A statistical physics framework for optimal learning
This work provides a principled foundation for understanding and designing optimal learning protocols, potentially benefiting researchers in machine learning and AI, though it is incremental in building on existing statistical physics and control theory methods.
The authors tackled the problem of designing optimal learning protocols for neural networks by developing a statistical physics and control theory framework, deriving closed-form equations to track stochastic gradient descent and applying it to cases like optimal curricula and adaptive dropout, achieving interpretable strategies that mediate learning tradeoffs.
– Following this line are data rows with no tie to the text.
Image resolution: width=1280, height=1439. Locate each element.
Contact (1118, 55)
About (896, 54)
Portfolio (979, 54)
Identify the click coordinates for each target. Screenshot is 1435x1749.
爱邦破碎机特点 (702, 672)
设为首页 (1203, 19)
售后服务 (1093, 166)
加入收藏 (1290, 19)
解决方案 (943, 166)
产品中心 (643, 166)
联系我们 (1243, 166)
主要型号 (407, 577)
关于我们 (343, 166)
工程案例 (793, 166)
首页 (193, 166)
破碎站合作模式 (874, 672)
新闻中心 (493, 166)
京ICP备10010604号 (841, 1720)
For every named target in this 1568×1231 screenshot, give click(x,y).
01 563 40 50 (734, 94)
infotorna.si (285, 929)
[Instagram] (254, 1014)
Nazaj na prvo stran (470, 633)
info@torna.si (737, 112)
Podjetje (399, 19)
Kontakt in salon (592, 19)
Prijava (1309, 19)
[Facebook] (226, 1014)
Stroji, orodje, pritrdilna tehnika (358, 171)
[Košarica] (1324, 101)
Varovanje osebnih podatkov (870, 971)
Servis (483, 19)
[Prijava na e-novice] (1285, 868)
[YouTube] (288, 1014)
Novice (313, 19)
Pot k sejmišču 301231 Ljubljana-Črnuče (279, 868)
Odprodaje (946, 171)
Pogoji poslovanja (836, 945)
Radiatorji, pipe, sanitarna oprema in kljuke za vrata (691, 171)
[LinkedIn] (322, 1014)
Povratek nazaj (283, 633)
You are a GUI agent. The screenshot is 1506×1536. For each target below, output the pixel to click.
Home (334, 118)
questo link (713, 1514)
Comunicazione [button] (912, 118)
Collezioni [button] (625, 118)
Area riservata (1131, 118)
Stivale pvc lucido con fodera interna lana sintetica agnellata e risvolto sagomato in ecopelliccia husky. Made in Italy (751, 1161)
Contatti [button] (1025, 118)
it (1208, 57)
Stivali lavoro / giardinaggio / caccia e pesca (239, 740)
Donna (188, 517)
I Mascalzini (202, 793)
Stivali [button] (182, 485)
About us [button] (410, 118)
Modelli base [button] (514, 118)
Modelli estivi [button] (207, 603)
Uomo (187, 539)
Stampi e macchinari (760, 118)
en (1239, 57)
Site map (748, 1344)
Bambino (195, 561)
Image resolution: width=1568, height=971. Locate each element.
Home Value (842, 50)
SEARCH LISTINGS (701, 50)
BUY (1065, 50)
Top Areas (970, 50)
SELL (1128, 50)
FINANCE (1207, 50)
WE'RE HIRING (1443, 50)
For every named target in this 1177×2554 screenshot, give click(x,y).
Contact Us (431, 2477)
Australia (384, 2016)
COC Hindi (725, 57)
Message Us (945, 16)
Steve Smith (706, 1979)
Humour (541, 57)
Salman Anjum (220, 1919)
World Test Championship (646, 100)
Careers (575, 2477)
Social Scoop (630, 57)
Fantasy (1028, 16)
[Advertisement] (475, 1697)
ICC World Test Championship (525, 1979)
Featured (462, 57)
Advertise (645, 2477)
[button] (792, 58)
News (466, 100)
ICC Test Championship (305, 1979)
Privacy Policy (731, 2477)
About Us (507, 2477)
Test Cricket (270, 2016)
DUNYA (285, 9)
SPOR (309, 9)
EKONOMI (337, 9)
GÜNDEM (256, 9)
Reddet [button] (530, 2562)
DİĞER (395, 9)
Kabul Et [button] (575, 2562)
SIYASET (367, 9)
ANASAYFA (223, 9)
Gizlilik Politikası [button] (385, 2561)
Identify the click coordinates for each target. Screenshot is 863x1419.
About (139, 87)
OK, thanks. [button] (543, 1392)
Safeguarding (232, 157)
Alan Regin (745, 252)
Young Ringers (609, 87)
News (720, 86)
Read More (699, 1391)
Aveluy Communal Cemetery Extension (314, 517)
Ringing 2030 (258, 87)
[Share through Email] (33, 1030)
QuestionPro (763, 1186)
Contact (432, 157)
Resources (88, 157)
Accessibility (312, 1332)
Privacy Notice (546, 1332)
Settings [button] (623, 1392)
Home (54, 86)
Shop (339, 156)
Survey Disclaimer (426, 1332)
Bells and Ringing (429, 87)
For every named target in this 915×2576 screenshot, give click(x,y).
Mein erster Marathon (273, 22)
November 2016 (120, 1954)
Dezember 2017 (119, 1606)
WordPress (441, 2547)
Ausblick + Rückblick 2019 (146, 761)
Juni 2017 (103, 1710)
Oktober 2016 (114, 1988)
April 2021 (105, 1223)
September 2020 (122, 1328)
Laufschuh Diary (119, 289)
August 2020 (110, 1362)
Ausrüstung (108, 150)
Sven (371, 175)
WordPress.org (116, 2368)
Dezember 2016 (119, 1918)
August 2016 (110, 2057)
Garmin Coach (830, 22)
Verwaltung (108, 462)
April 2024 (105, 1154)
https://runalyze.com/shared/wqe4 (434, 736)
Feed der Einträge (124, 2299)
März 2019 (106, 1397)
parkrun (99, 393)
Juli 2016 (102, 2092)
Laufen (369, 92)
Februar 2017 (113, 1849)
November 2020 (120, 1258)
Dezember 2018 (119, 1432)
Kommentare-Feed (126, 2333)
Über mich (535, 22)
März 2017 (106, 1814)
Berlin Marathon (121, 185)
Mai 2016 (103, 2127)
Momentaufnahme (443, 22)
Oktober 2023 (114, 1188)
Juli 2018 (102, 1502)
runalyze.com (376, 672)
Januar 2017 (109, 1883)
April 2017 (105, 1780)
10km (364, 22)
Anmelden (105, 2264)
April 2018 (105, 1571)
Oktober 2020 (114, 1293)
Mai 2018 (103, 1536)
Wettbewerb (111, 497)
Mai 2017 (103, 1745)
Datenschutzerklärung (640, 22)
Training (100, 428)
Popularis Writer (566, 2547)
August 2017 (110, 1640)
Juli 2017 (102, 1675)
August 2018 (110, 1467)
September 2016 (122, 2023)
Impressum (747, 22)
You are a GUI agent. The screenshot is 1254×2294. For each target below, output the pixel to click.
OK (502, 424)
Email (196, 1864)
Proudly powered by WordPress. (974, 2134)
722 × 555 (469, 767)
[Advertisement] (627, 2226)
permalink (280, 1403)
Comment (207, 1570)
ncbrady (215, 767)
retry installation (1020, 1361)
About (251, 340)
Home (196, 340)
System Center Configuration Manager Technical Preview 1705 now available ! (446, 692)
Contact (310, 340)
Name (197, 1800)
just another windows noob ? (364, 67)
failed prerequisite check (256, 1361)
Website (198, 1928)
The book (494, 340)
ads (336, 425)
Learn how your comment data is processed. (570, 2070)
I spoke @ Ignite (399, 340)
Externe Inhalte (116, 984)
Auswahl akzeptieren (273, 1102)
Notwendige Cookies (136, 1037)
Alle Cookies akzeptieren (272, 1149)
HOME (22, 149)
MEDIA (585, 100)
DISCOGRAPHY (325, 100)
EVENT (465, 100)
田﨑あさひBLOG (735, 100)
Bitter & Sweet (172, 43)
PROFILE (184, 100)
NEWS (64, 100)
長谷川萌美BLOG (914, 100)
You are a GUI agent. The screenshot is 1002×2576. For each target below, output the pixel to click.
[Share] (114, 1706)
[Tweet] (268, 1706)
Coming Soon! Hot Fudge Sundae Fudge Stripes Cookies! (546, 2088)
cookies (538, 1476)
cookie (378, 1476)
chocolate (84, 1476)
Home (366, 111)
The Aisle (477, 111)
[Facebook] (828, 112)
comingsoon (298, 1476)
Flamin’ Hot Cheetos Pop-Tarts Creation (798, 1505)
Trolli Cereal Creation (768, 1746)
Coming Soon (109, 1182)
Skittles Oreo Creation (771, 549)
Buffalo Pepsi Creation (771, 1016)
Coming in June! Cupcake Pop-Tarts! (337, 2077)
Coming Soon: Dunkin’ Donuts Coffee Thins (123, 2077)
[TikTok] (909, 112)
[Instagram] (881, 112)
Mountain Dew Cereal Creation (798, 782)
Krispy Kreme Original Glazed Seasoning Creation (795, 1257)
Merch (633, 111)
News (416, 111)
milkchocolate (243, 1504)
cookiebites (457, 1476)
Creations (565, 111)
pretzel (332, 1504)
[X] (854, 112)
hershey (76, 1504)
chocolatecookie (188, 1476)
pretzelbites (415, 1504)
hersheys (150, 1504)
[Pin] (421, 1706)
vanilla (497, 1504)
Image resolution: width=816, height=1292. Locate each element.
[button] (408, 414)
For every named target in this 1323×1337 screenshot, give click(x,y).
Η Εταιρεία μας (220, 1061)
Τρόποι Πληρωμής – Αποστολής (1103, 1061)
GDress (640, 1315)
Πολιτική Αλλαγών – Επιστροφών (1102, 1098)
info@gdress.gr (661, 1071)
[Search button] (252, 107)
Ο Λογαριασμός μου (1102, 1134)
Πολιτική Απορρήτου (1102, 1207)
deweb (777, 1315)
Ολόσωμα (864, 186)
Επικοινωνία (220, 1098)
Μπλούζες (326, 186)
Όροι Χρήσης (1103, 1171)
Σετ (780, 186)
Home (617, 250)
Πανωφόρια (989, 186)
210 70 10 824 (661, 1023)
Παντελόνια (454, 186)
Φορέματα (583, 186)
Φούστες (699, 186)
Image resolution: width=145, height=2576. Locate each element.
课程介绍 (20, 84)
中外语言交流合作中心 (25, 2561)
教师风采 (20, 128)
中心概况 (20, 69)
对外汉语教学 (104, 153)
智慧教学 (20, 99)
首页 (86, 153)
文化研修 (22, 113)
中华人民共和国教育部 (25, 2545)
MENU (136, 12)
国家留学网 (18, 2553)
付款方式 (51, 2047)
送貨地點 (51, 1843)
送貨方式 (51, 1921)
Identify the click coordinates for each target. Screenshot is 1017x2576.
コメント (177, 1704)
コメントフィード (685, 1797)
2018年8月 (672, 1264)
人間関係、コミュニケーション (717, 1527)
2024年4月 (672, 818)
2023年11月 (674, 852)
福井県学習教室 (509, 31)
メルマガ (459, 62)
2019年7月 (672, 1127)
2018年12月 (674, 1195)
Learning is a complex dynamical process shaped by a range of interconnected decisions. Careful design of hyperparameter schedules for artificial neural networks or efficient allocation of cognitive resources by biological learners can dramatically affect performance. Yet, theoretical understanding of optimal learning strategies remains sparse, especially due to the intricate interplay between evolving meta-parameters and nonlinear learning dynamics. The search for optimal protocols is further hindered by the high dimensionality of the learning space, often resulting in predominantly heuristic, difficult to interpret, and computationally demanding solutions. Here, we combine statistical physics with control theory in a unified theoretical framework to identify optimal protocols in prototypical neural network models. In the high-dimensional limit, we derive closed-form ordinary differential equations that track online stochastic gradient descent through low-dimensional order parameters. We formulate the design of learning protocols as an optimal control problem directly on the dynamics of the order parameters with the goal of minimizing the generalization error at the end of training. This framework encompasses a variety of learning scenarios, optimization constraints, and control budgets. We apply it to representative cases, including optimal curricula, adaptive dropout regularization and noise schedules in denoising autoencoders. We find nontrivial yet interpretable strategies highlighting how optimal protocols mediate crucial learning tradeoffs, such as maximizing alignment with informative input directions while minimizing noise fitting. Finally, we show how to apply our framework to real datasets. Our results establish a principled foundation for understanding and designing optimal learning protocols and suggest a path toward a theory of meta-learning grounded in statistical physics.